Now, what exactly am I doing when I put the matter this way?  Am I accepting it as actual fact that I won 10 million dollars and proceeding to explain said fact?  No, rather, I am engaging in what I will call an explanatory reductio ad absurdum.  

You are familiar with the standard reductio:  We accept a claim for the sake of argument, and show that it implies an absurdity.  In the explanatory reductio we accept something for the sake of explanation, and show that it rests on an absurd understanding of the world.

Here is one of my favorite New Yorker cartoons, which makes the point beautifully.

So our powers of explanation do not, as our initial definition suggests, exist simply to help us understand independently established facts. Rather, we often engage in explanation in order to determine whether we've got hold of the right ones. 

Some other examples:

Did you see the movie A Beautiful Mind?  There is a poignant moment in which John Nash, a (real life) brilliant mathematician and game-theoretician suffering from schizophrenia uses the power of pure reason to break the grip of his mental illness and convince himself that a young girl appearing to him over a long period of time is not real. 

Nash uses an explanatory reductio:  If she is real, why doesn't she get older?

Another.  I recently read Philip Roth's book American Pastoral.  It is predicated on a sensationally unlikely event: A teenage girl raised in an affluent New York family by two devoted and loving parents (allegedly) bombs a local post office, killing a local man, an (apparently) loco act of protest against the Vietnam War, and then (unquestionably) disappears. Almost the entire book is an act of excruciating soul searching in which the girl's father attempts to understand how a child he raised could have performed such an abominable act. There is just no explanation for it compatible with his understanding of the world. Consequently- he often confidently concludes, only to reverse himself a moment later- she simply could not have done it.

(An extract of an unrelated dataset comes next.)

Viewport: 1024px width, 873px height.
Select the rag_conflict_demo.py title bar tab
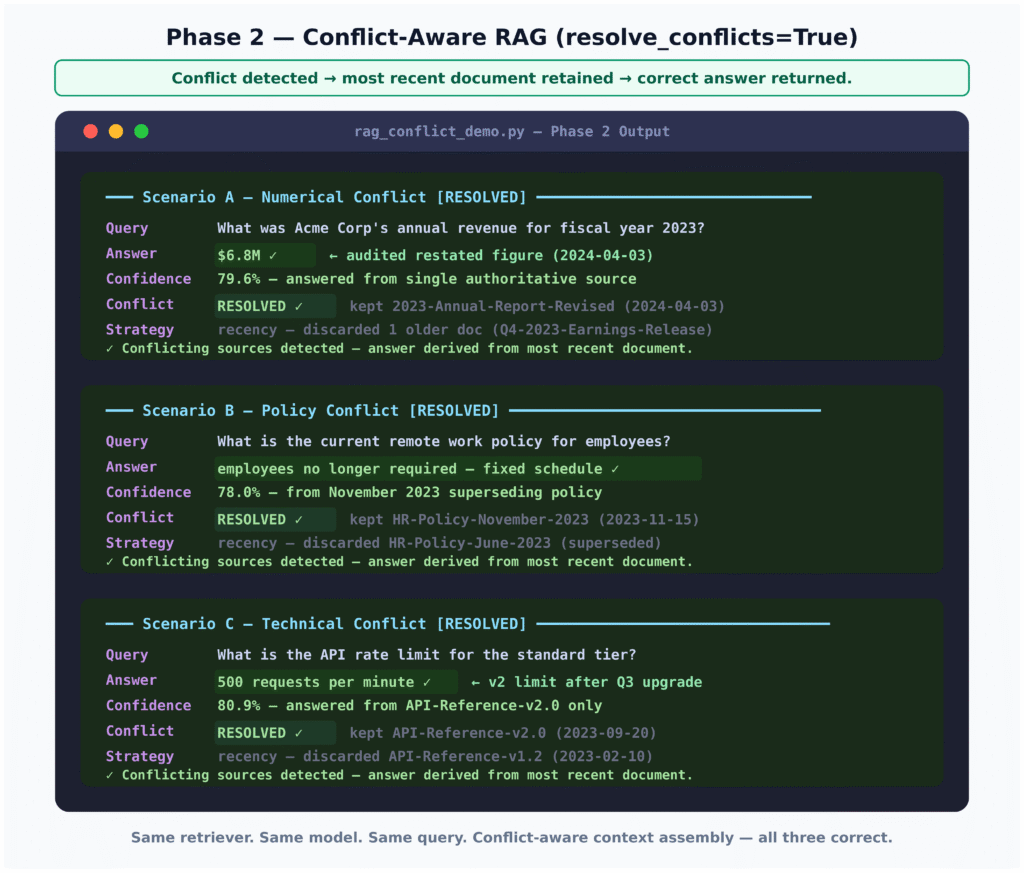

Or consider an example from science.  You are probably familiar with the Alvarez hypothesis (named after Walter Alvarez and his famous dad Luis) which claims that the massive extinction at the end of the Cretaceous period  (think dinosaurs) was caused by a massive asteroid. Although widely accepted today, it was initially met with scorn by the scientific community, especially by biologists who were deeply committed to the view that evolution necessarily occurs gradually. The gradualists employed an explanatory reductio: The very fact, Professors Alvarez, that you must appeal to Biblical scenarios like this one to explain this sudden massive extinction of the dinosaurs is a very good reason for thinking that no such extinction event ever occurred (i.e., that it is just an illusion created by an incomplete fossil record.)

The famous theoretical physicist Richard Feynman characterized the explanatory reductio about as elegantly as one can in this brief clip:


Ok, enough, now you are coming up with examples of your own. They're everywhere. So what is the subtler account of explanation that emerges here?

Try this: Explanation is fundamentally an attempt to improve our understanding of the world. Sometimes accepted facts will challenge our limited understanding and we are forced to develop better theories to account for them. Other times a better understanding of the world will challenge our 'facts', and we are forced to consider the possibility that what we know just ain't so. On those occasions, our understanding will be improved by explaining how we came to be convinced of a falsehood.  As I'll explain in a future post, a very large number of pivotal explanatory episodes in the history of science can be understood in this way, not as the explanation of accepted facts, but as the explanation of universal illusions.